• [What needs to be done]: Reproduce the line with "You are a GUI" and everything after it in the listing below, exactly, both ends included. No pictures.

=-=-=

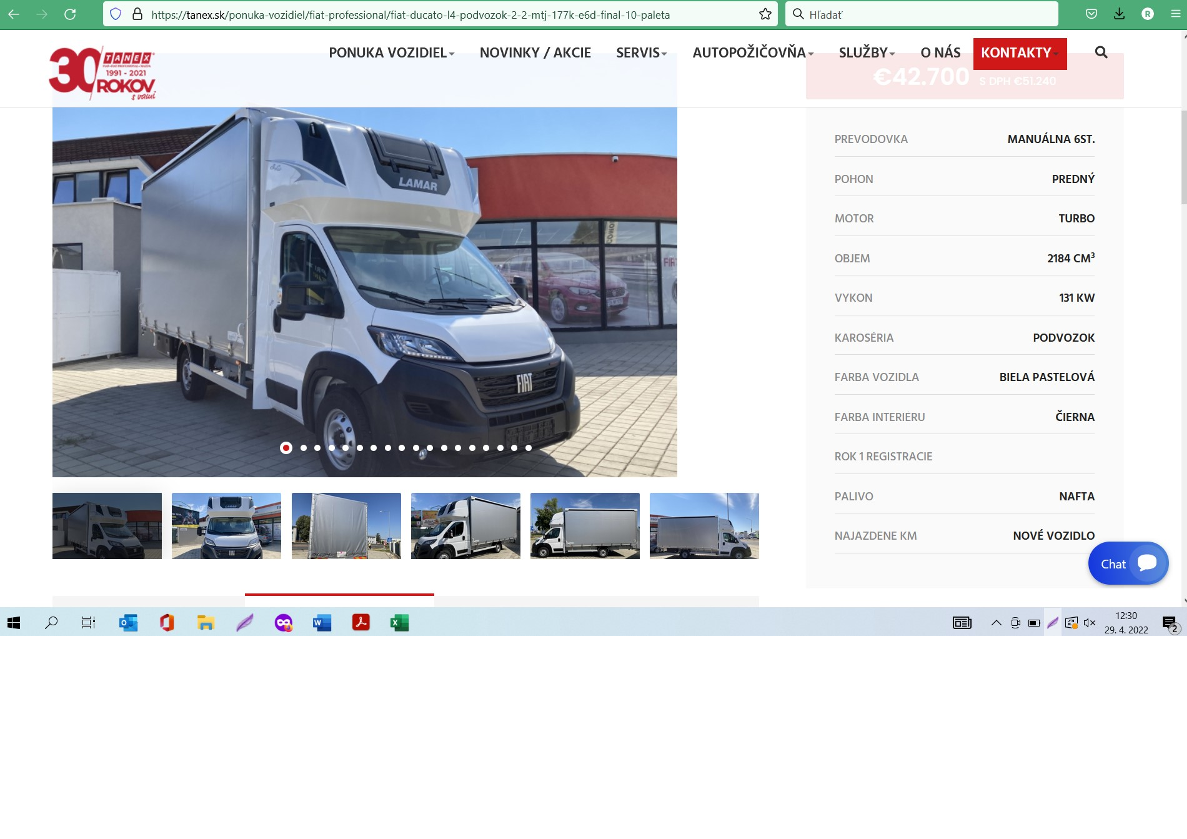This screenshot has height=839, width=1187.
Task: Open the Firefox hamburger menu
Action: click(1175, 14)
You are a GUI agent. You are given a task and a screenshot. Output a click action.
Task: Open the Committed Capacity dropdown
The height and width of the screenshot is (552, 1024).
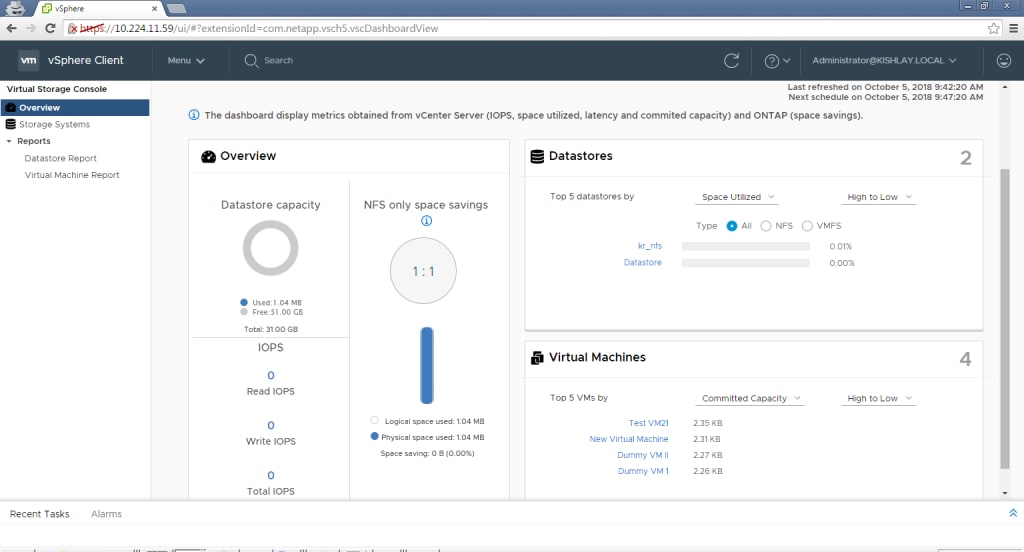coord(751,398)
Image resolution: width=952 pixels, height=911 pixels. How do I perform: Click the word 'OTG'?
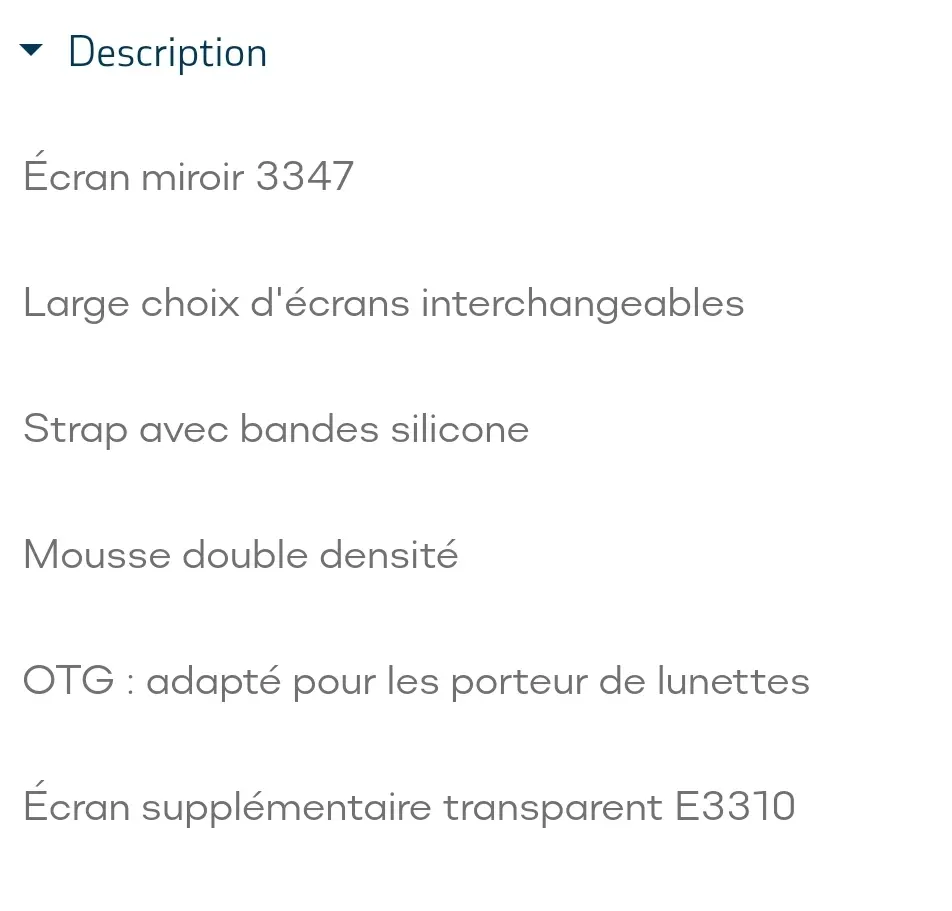click(x=69, y=680)
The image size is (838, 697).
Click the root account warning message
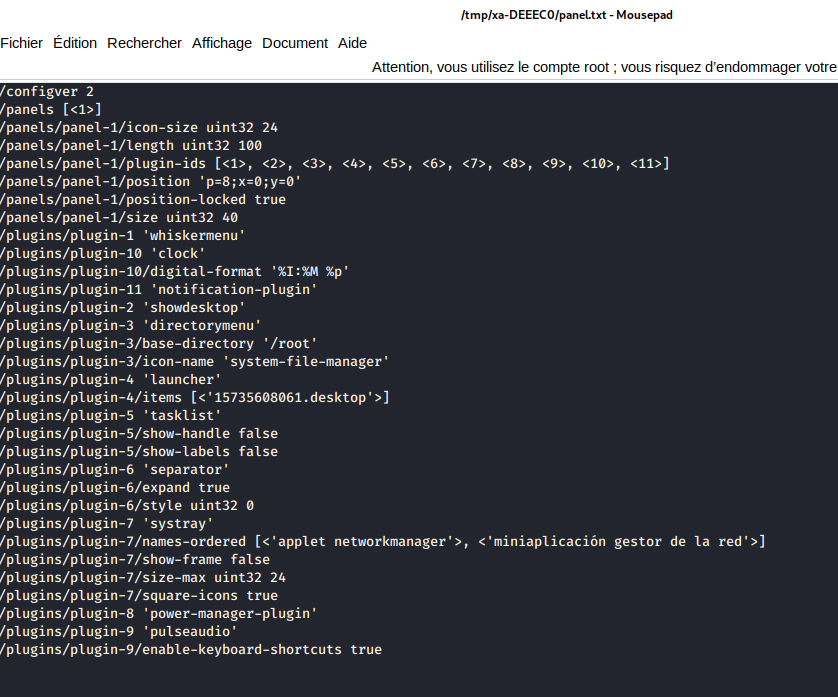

=-=-=

• [Completed exercise]:
You are a GUI agent. You are given a task and a screenshot. Output a click action.
Task: Open the Committed Capacity dropdown
The height and width of the screenshot is (552, 1024).
coord(751,398)
Image resolution: width=952 pixels, height=911 pixels. How do I perform: Click the word 'OTG'?
click(x=69, y=680)
The image size is (838, 697).
Click the root account warning message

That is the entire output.